1984 East Kilbride District Council election
| 3 May 1984 |

All 16 seats to East Kilbride District Council 9 seats needed for a majority
- Registered: 62,774
- Turnout: 44.1%
|  | First party | Second party |
|  | Lab | Con |
| Party | Labour | Conservative |
| Last election | 12 seats, 53.1% | 2 seats, 17.6% |
| Seats won | 14 | 2 |
| Seat change | +2 | Steady |
| Popular vote | 15,312 | 3,366 |
| Percentage | 55.4% | 12.2% |
| Swing | +2.3 | −5.4 |
| Council Leader before election Labour | Council Leader after election Labour |

= 1984 East Kilbride District Council election =

East Kilbride District Council election

Elections to East Kilbride District Council were held on 3 May 1984, on the same day as the other Scottish local government elections.

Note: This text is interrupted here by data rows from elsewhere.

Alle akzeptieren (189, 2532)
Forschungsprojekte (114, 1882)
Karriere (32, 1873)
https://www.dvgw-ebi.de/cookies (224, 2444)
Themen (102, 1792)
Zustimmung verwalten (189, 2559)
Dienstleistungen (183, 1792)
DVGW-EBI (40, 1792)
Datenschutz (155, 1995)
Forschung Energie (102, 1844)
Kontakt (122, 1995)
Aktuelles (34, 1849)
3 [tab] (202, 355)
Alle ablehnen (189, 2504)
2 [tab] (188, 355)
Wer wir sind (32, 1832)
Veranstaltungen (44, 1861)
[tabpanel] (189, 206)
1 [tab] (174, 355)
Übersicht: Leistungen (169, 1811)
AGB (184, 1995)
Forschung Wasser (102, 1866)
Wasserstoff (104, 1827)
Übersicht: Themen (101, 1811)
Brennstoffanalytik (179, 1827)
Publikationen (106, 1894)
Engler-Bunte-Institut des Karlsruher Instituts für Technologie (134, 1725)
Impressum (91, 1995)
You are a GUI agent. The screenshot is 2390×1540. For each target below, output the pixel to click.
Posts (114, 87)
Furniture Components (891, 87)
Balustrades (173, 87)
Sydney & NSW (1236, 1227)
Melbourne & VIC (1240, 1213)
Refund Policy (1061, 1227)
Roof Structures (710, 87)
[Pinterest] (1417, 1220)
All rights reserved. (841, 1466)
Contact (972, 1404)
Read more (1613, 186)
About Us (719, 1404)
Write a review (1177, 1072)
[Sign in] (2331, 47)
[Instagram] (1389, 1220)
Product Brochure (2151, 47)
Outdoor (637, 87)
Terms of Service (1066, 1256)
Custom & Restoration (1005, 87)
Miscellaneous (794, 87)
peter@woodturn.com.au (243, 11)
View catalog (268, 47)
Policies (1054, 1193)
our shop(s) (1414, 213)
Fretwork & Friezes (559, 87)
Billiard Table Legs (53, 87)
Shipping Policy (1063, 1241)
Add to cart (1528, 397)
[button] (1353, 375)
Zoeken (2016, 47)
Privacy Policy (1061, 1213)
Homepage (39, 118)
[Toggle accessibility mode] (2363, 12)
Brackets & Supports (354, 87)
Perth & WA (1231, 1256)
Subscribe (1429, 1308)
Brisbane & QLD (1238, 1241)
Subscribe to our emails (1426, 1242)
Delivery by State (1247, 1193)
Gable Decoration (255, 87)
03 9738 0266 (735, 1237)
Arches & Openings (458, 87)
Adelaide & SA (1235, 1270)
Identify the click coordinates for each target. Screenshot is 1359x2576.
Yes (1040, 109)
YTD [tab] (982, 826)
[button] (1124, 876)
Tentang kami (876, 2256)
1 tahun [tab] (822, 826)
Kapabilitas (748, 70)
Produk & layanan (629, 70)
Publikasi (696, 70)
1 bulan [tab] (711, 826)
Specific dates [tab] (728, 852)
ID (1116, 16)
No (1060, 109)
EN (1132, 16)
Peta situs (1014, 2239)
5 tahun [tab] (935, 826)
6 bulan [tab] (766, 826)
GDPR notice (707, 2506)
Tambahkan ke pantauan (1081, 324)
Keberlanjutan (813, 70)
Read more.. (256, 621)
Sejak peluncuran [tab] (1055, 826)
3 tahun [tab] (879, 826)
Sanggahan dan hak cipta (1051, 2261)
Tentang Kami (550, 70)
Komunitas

This was the fourth election to the district council following the local government reforms in the 1970s.

The election was the first to use the 16 wards created by the Initial Statutory Reviews of Electoral Arrangements in 1980 – an increase of one from the previous arrangements. Each ward elected one councillor using first-past-the-post voting.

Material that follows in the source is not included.